● **Provided text**:
Twenty-Five Individuals Indicted In “Ground Zero” For Medicare Fraud

May 4, 2016

By: Twenty-Five Individuals Indicted In “Ground Zero” For Medicare Fraud

The United States indicted twenty-five defendants in three Medicare Fraud cases, recently filed in the U.S. District Court for the Southern District of Florida.  William Maddalena, Assistant Special Agent in Charge of the FBI’s Miami Division, dubbed South Florida “ground zero” for health care scams.

These indictments detail two purported schemes involving Medicare Part D, the voluntary prescription drug benefit. In the first, alleged in U.S. v. Hevia et al. (Case No. :16-cr-20267) and U.S. v. Fernandez (Case No. :16-cr-20268), the government claims that two defendants hired co-conspirators to run pharmacies and employed other co-conspirators as “patient recruiters.” The recruiters referred Part D beneficiaries to the pharmacies, which filled prescriptions that were not medically necessary and submitted false and fraudulent claims for the prescriptions to Medicare.  Twenty-two defendants are charged with various offenses, including Conspiracy to Commit Health Care and Wire Fraud, in violation of 18 U.S.C. § 1349; Health Care Fraud, in violation of 18 U.S.C. § 1347; Conspiracy to Pay and Receive Kickbacks, in violation of 18 U.S.C. § 371; and Receipt of Kickbacks from a Health Care Provider, in violation of 18 U.S.C. § 1320a-7(b)(1)(A). In addition to the criminal charges, the government filed notices of forfeiture seeking in excess of $16 million from the defendants. The government claims that figure represents the total loss to the Medicare program resulting from the conspiracy, and it seeks to hold the defendants jointly and severally liable for the sum.

● **Task to carry out**:
Continue the Medicare fraud indictment article from its last sentence, keeping the same reporting style.

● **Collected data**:
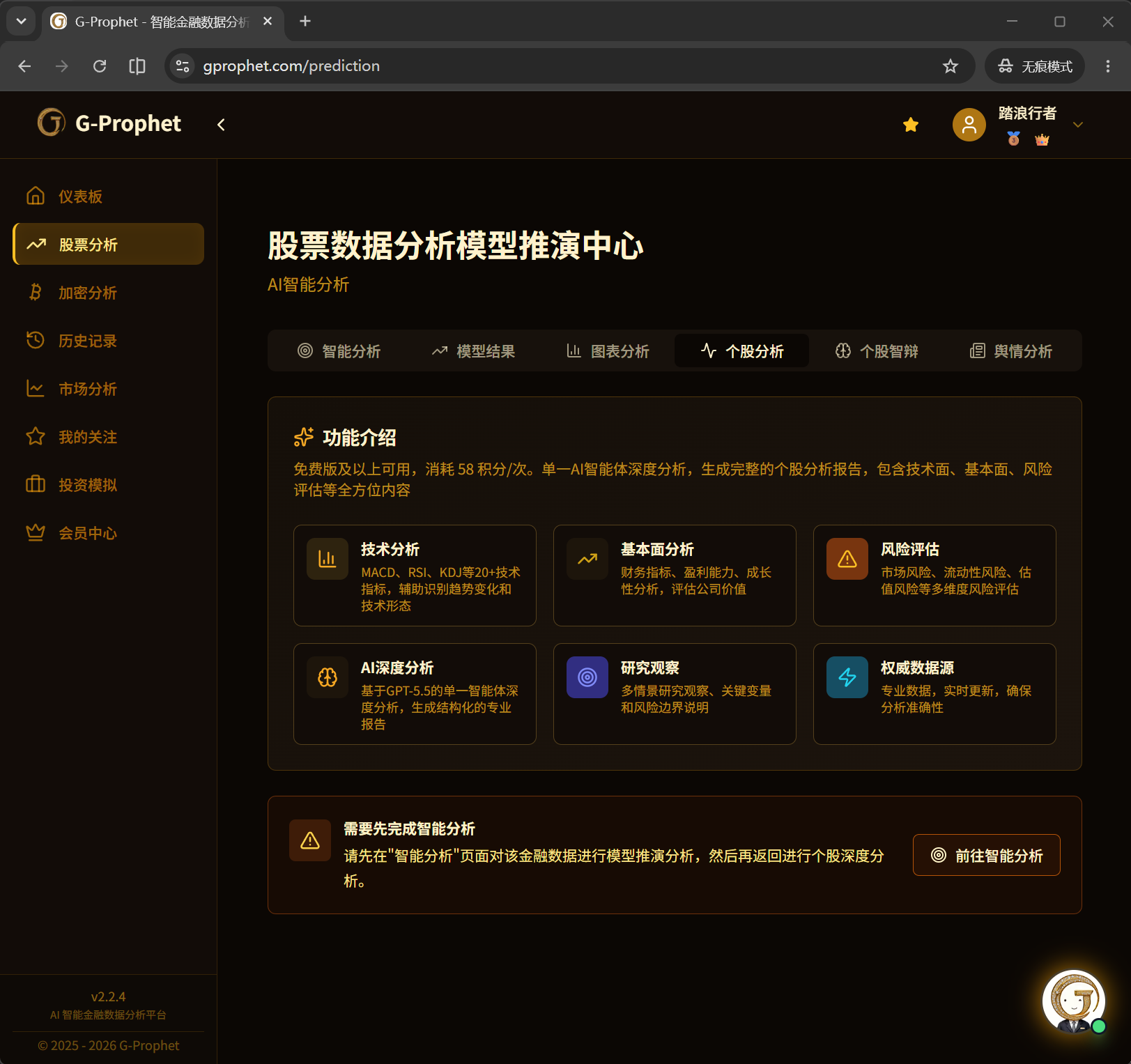Image resolution: width=1131 pixels, height=1064 pixels.
Task: Expand the user profile dropdown arrow
Action: 1077,125
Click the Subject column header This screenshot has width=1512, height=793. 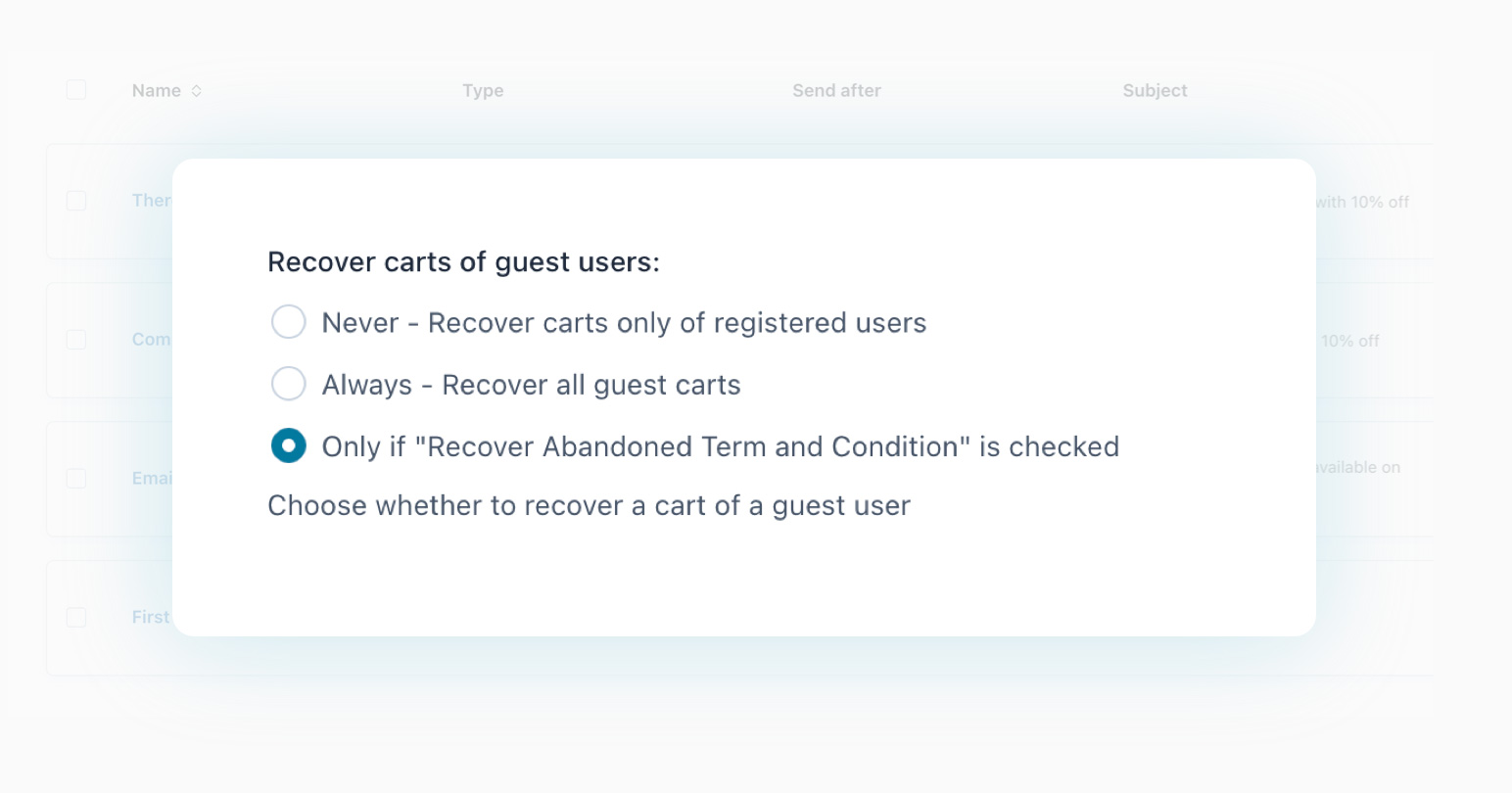tap(1155, 91)
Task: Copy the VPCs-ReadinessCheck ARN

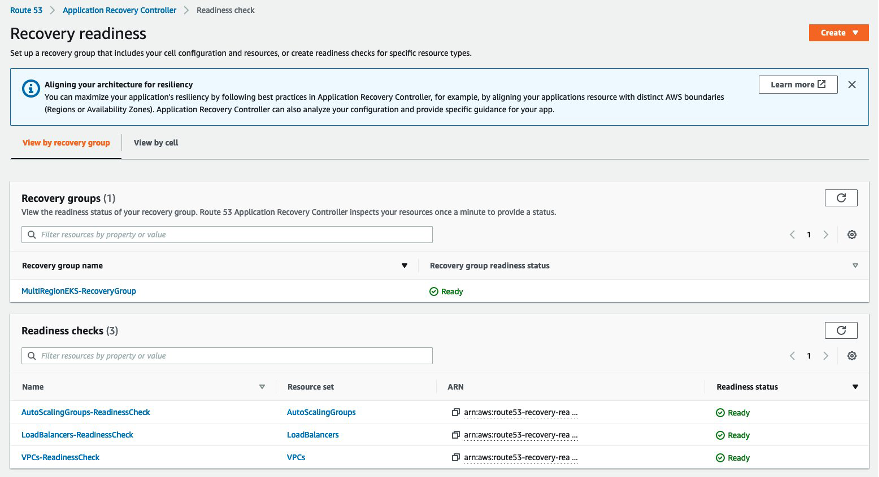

● **Task output**:
The second scheme, alleged in U.S. v. Diaz (Case No. 1:16-cv-20251), involves similar, though unrelated, claims that a pharmacy owner and co-conspirators bilked Medicare for beneficiaries’ medically unnecessary prescriptions. Three defendants are charged with Conspiracy to Commit Health Care and Wire Fraud;  Health Care Fraud; and Money Laundering, in violation of 18 U.S.C. § 1957. The government seeks forfeiture of approximately $10.5 million.

The government has identified Part D, the fastest-growing component of the Medicare program, as a vulnerable target for fraud.  According to the Government Accountability Office, of the $120 billon that the government spent on Part D in Fiscal Year 2015, up to $10 billion was for fraudulent claims.  Because of the money expended on Part D and its susceptibility to fraud, the Department of Justice and the Office of the Inspector General, Department of Health and Human Services have signaled efforts to ramp up Part D prosecutions through various press releases and policy statements, as well as the 2016 OIG-HHS Work Plan.